(Beginning of PROVIDED RECORDS)
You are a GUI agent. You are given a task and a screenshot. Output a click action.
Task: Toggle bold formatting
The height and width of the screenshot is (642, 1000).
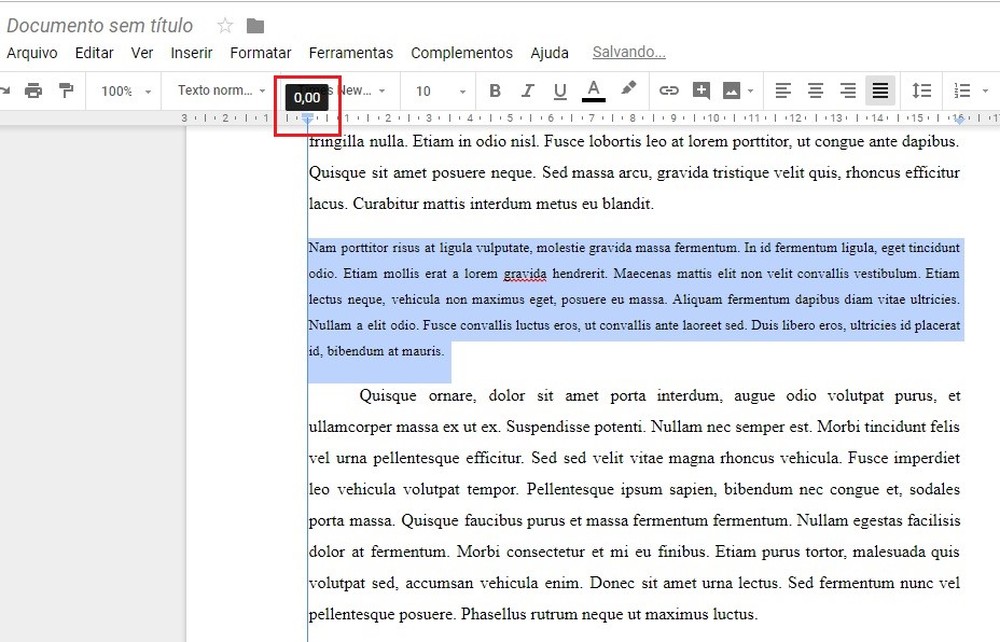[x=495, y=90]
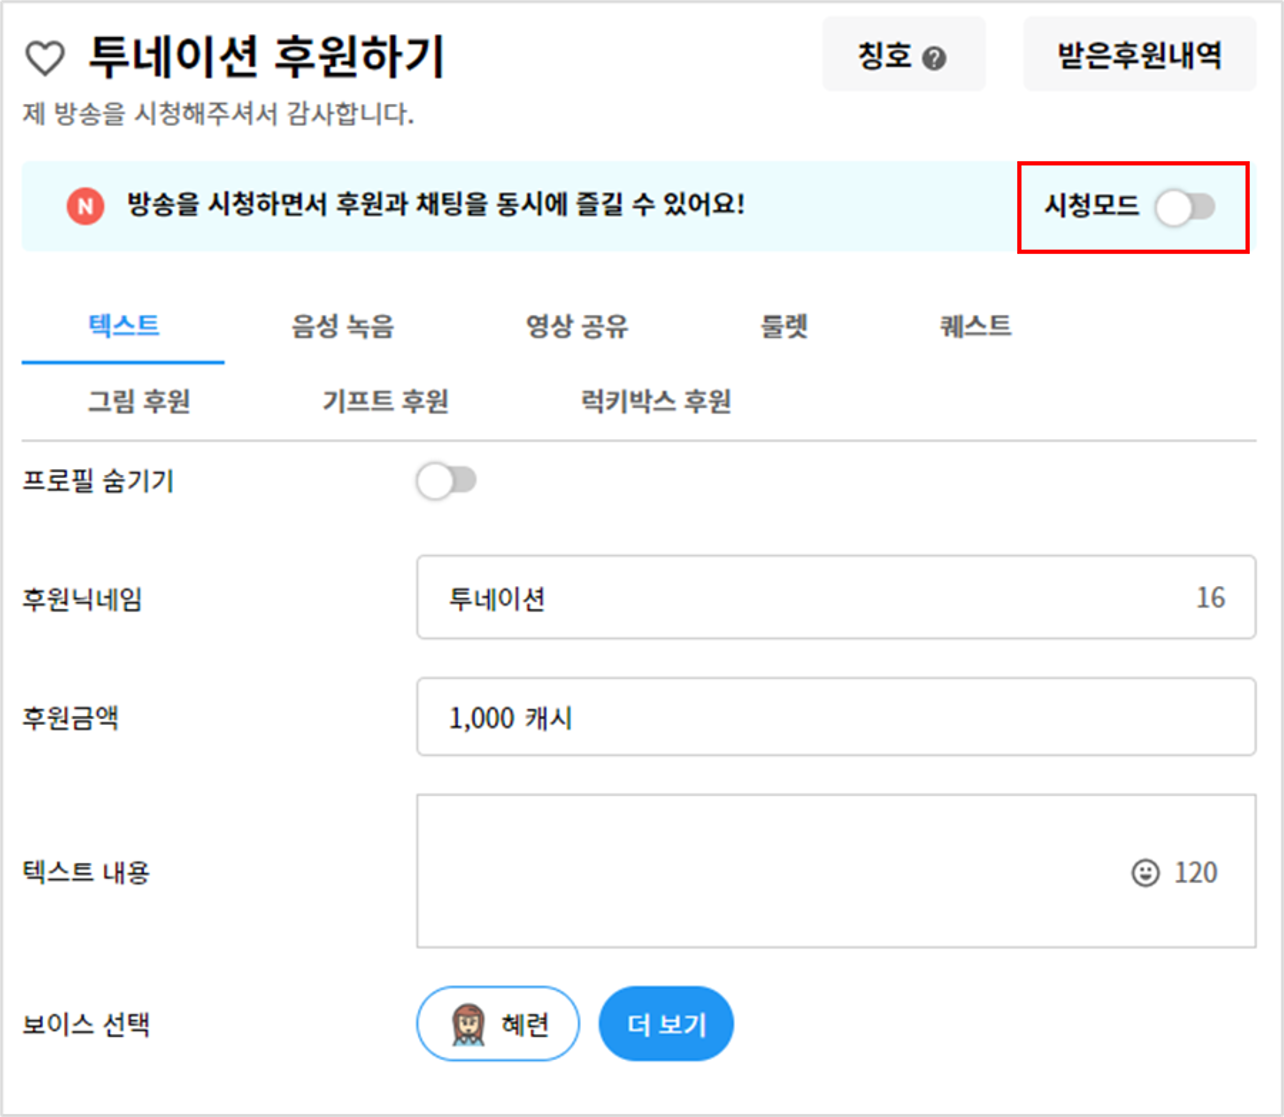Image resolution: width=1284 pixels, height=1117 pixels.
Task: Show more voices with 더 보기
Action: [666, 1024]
(End of PROVIDED RECORDS)
TASK BRIEF:
Print the records above exactly as they stand, but leave out the pictures.

WRITTEN SOLUTION:
You are a GUI agent. You are given a task and a screenshot. Output a click action.
Task: Toggle bold formatting
The height and width of the screenshot is (642, 1000).
[x=495, y=90]
Image resolution: width=1284 pixels, height=1117 pixels.
Task: Show more voices with 더 보기
Action: [666, 1024]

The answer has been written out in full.